--- START ---
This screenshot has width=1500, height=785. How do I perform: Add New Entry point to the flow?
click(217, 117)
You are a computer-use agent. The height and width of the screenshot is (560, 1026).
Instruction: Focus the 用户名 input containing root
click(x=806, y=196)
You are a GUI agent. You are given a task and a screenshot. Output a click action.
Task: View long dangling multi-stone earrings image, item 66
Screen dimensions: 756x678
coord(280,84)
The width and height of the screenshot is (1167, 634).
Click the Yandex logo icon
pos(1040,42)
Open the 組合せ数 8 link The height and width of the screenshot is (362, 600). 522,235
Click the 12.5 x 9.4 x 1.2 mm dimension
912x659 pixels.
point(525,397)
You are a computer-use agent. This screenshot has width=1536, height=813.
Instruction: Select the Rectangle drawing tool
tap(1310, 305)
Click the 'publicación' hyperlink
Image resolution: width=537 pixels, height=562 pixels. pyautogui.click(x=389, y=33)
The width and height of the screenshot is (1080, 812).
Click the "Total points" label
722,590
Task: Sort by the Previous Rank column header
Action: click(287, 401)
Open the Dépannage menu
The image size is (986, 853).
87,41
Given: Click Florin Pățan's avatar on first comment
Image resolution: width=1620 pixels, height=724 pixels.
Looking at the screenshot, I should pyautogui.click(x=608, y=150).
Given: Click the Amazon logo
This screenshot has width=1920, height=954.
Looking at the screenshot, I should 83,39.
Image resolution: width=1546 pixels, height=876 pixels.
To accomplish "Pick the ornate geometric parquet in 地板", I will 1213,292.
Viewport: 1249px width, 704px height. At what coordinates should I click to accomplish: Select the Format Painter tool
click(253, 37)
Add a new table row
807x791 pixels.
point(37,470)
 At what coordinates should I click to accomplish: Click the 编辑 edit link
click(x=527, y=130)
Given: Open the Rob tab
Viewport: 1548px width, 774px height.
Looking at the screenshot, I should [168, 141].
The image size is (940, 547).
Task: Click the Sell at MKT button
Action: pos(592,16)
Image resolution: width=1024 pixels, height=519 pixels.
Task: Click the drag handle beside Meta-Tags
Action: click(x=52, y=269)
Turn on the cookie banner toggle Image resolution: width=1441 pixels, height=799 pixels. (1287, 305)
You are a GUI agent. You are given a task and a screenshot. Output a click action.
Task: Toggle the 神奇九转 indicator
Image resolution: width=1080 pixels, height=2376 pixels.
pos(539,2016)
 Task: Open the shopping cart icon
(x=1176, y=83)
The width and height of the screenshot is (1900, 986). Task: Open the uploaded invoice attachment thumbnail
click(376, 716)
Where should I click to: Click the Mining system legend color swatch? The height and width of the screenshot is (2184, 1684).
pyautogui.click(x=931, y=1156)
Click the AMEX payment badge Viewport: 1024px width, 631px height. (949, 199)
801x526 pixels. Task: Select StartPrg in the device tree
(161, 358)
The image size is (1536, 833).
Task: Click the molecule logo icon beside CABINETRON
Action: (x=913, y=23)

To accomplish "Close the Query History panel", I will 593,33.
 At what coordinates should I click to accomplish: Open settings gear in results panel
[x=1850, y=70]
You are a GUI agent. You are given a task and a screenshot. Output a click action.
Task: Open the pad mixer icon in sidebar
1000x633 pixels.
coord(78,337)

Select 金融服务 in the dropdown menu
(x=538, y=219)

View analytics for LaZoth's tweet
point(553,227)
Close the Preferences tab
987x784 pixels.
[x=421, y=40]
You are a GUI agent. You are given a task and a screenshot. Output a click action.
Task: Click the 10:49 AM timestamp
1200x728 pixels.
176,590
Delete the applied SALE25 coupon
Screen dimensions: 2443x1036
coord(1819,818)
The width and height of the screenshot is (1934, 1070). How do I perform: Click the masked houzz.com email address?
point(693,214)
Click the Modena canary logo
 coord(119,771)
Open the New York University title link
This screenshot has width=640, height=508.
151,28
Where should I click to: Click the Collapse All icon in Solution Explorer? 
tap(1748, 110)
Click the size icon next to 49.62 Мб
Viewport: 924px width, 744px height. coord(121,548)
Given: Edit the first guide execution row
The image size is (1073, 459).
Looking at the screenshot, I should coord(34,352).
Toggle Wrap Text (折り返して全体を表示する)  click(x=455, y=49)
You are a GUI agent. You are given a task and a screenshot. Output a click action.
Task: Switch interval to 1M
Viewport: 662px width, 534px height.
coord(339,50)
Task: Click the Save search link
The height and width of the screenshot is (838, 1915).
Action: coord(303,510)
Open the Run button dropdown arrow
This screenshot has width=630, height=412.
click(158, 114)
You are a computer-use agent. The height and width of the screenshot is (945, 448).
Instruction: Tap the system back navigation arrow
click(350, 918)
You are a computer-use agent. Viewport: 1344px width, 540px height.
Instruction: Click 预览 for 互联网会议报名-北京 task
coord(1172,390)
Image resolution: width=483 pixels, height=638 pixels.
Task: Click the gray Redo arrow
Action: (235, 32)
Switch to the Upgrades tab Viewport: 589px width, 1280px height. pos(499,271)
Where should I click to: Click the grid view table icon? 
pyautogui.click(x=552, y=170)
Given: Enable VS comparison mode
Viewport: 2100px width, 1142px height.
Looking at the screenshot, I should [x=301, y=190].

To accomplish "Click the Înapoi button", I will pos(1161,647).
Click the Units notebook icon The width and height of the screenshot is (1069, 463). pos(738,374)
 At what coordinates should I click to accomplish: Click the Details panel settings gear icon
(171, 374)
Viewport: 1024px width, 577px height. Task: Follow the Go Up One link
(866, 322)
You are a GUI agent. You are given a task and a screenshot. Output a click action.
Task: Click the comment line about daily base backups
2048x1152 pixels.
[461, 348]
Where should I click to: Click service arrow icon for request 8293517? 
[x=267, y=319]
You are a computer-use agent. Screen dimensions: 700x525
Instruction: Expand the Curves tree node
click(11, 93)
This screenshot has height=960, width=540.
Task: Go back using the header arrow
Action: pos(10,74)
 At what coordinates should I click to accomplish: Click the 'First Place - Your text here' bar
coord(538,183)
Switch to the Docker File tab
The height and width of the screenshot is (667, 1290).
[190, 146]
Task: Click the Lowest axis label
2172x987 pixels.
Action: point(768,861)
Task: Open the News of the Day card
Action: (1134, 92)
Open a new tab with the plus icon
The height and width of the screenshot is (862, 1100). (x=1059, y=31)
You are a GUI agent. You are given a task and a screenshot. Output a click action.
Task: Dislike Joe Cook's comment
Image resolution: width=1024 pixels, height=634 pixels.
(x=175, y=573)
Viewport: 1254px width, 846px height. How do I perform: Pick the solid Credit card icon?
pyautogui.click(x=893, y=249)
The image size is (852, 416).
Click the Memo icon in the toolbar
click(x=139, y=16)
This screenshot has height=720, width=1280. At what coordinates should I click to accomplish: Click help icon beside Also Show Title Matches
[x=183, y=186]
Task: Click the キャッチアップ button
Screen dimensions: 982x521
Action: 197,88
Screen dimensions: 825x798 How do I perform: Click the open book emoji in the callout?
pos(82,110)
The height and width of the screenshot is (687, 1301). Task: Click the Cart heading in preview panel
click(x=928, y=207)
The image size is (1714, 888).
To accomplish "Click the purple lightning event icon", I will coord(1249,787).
--- END ---
== What you are asked to do ==
Go through the material and copy every line in which the word "will" occurs.

== Answer section ==
To accomplish "Pick the ornate geometric parquet in 地板", I will 1213,292.
To accomplish "Close the Query History panel", I will 593,33.
To accomplish "Click the Înapoi button", I will pos(1161,647).
To accomplish "Click the purple lightning event icon", I will coord(1249,787).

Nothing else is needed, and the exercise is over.